▶ **Task details**: A word-for-word transcription of the records is required.

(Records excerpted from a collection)
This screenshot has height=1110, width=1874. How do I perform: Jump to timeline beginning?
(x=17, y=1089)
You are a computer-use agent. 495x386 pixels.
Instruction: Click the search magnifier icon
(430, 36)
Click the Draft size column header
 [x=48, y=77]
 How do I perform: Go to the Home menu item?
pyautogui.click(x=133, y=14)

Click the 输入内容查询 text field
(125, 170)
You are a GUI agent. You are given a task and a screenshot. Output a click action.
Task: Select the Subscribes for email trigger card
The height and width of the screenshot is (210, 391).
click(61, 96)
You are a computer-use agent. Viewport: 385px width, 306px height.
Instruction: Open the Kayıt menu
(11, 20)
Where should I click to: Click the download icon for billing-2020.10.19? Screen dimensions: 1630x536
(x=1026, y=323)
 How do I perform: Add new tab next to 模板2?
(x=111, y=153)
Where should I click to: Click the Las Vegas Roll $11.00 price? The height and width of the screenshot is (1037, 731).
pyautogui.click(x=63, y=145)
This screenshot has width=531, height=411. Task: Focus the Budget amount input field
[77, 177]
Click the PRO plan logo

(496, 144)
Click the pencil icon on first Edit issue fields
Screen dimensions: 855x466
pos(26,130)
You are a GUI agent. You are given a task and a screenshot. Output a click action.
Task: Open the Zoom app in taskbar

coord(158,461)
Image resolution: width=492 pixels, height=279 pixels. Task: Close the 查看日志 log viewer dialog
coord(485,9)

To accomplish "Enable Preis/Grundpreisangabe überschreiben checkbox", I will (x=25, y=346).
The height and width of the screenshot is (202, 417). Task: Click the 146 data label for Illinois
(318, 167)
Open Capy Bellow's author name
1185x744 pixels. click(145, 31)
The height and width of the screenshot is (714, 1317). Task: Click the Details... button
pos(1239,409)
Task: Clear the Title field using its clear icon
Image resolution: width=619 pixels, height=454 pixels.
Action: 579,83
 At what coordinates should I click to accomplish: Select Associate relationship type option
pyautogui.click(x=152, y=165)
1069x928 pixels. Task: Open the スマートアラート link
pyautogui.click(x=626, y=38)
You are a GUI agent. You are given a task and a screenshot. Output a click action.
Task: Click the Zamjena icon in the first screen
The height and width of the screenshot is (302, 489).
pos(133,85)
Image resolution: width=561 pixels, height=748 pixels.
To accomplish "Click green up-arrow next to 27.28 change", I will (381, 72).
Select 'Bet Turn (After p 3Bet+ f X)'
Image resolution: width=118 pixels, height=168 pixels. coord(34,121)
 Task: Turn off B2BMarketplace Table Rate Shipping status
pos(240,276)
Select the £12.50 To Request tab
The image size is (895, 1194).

▶ **Answer area**:
This screenshot has height=1110, width=1874. How do I perform: Jump to timeline beginning?
(x=17, y=1089)
You are a computer-use agent. 495x386 pixels.
Instruction: Click the search magnifier icon
(430, 36)
Click the Draft size column header
 [x=48, y=77]
 How do I perform: Go to the Home menu item?
pyautogui.click(x=133, y=14)

Click the 输入内容查询 text field
(125, 170)
You are a GUI agent. You are given a task and a screenshot. Output a click action.
Task: Select the Subscribes for email trigger card
The height and width of the screenshot is (210, 391).
click(61, 96)
You are a computer-use agent. Viewport: 385px width, 306px height.
Instruction: Open the Kayıt menu
(11, 20)
Where should I click to: Click the download icon for billing-2020.10.19? Screen dimensions: 1630x536
(x=1026, y=323)
 How do I perform: Add new tab next to 模板2?
(x=111, y=153)
Where should I click to: Click the Las Vegas Roll $11.00 price? The height and width of the screenshot is (1037, 731).
pyautogui.click(x=63, y=145)
This screenshot has width=531, height=411. Task: Focus the Budget amount input field
[77, 177]
Click the PRO plan logo

(496, 144)
Click the pencil icon on first Edit issue fields
Screen dimensions: 855x466
pos(26,130)
You are a GUI agent. You are given a task and a screenshot. Output a click action.
Task: Open the Zoom app in taskbar

coord(158,461)
Image resolution: width=492 pixels, height=279 pixels. Task: Close the 查看日志 log viewer dialog
coord(485,9)

To accomplish "Enable Preis/Grundpreisangabe überschreiben checkbox", I will (x=25, y=346).
The height and width of the screenshot is (202, 417). Task: Click the 146 data label for Illinois
(318, 167)
Open Capy Bellow's author name
1185x744 pixels. click(145, 31)
The height and width of the screenshot is (714, 1317). Task: Click the Details... button
pos(1239,409)
Task: Clear the Title field using its clear icon
Image resolution: width=619 pixels, height=454 pixels.
Action: 579,83
 At what coordinates should I click to accomplish: Select Associate relationship type option
pyautogui.click(x=152, y=165)
1069x928 pixels. Task: Open the スマートアラート link
pyautogui.click(x=626, y=38)
You are a GUI agent. You are given a task and a screenshot. Output a click action.
Task: Click the Zamjena icon in the first screen
The height and width of the screenshot is (302, 489).
pos(133,85)
Image resolution: width=561 pixels, height=748 pixels.
To accomplish "Click green up-arrow next to 27.28 change", I will (381, 72).
Select 'Bet Turn (After p 3Bet+ f X)'
Image resolution: width=118 pixels, height=168 pixels. coord(34,121)
 Task: Turn off B2BMarketplace Table Rate Shipping status
pos(240,276)
Select the £12.50 To Request tab
The image size is (895, 1194).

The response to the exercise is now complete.